Redacted contextual question answering

Publications

For more information about this project, see the related paper:

TODO: Add citation once paper is published

Installation

Use the provided Makefile to install this project by running the following from the project root directory (the same directory as this README). Ensure the python in PATH is 3.11 before running this command:

make install

DeepSpeed must be installed manually. See Installation Details - DeepSpeed for instructions on how to do so.

Note that the installation command will attempt to download all used models from the Hugging Face Hub.
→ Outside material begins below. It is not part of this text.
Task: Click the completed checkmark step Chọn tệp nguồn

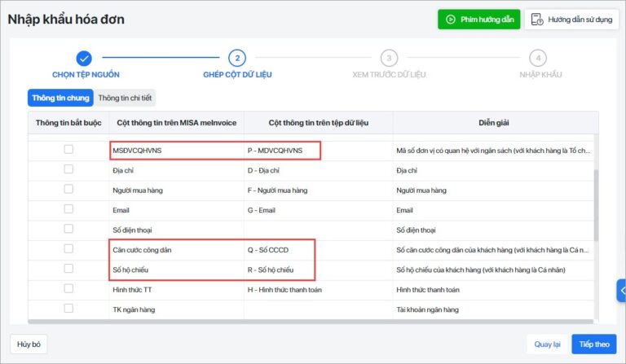Action: point(84,58)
To do this, you will need to create a Hugging Face account and request access on the pages for the following models:

Gemma-7b
Gemma-7b-it
Llama2-7b
Llama2-13b
Mistral-7b-instruct

Once your request has been approved, authenticate on your local machine using a user access token, using the official User access tokens documentation as a guide.

If the installation process fails, is interrupted, or for any reason needs to be restarted, run git clean -xdf to reset the repository's state.

Dataset

We have collected a dataset of 10 openly licensed summaries for movies and television episodes. These abstracts were found on Wikipedia with List of American films of 2023 - Wikipedia and Category:2023 works - Wikipedia being used as the main way to find materials. We only used works published in July 2023 or later to avoid materials that might have been used to train SOTA LLMs.
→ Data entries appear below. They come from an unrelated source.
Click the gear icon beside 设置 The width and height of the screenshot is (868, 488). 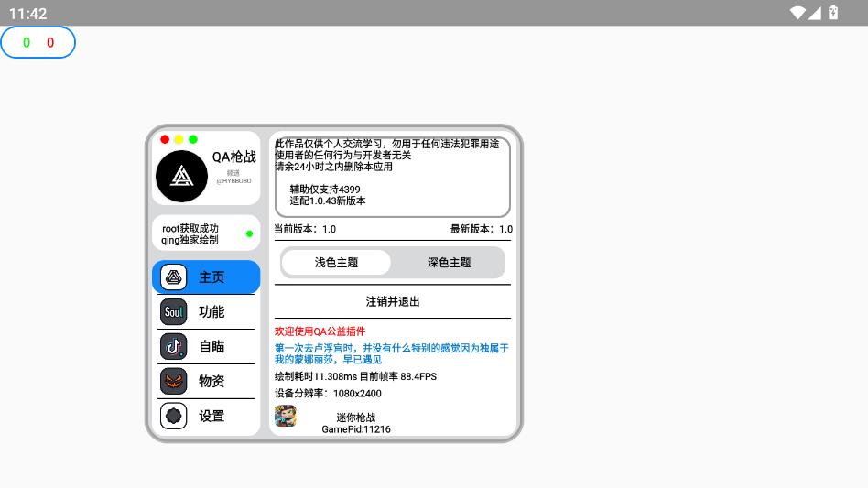[174, 416]
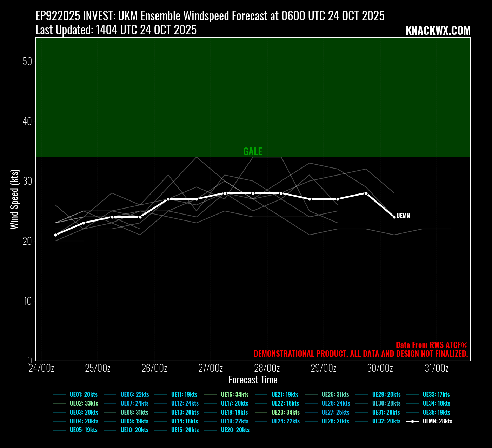This screenshot has width=492, height=448.
Task: Click the UEMN: 28kts legend line marker
Action: pos(412,421)
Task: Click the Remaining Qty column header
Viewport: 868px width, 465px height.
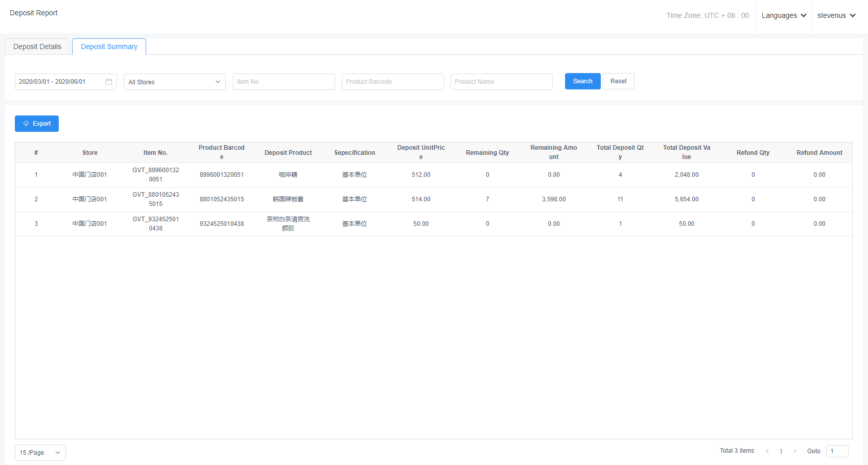Action: [x=487, y=153]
Once we collected the summaries, we wrote 5 questions for each one. For each question, we then wrote 4 example answers, one for each for the 3 different constraints and one without any constraints. This resulted in 20 unique (question, constraint, answer) tuples for each summary.

The dataset is stored in the following directories/files:

rcqa_data/: Directory of data files used in experiments. Most of these files are also in the paper's supplemental materials.
- datasets/: Directory of JSON Lines files containing the output of convert_json_to_prompts.py using the files in summaries/ as input.
- prompts/: Directory of JSON Lines files used as input data for run_paper_experiments.sh.
- prompts.md: File containing the prompts in an easier-to-read Markdown format.
- RedactedContextualQuestionAnsweringAnnotation.xlsx: Model output with annotations of correctness, along with various relevant calculations and visualizations.
summaries/: Directory of individual JSON files for each summary.
- Each file contains a single object with the following fields:
  - title: Title of the television episode or movie.
  - source: Permalink to Wikipedia page version the summary was copied from.
  - summary: Markdown-formatted summary of episode or movie, copied from Wikipedia.
  - questions: Array of questions about each summary, with each question being an object with the following fields:
    - question: Question about the episode or movie that can be answered using the provided summary.
    - answers: Array of answers given specific constraints, with each answer being an object with the following fields:
      - constraints: Array of constraints to follow when answering the question.
      - answer: Example complete sentence that correctly answers the question and follows the constraints. If no answer is possible, then the value is null instead.

The summaries (and therefore the dataset) are licensed under the Creative Commons 4.0 BY-SA (Attribution-ShareAlike) license.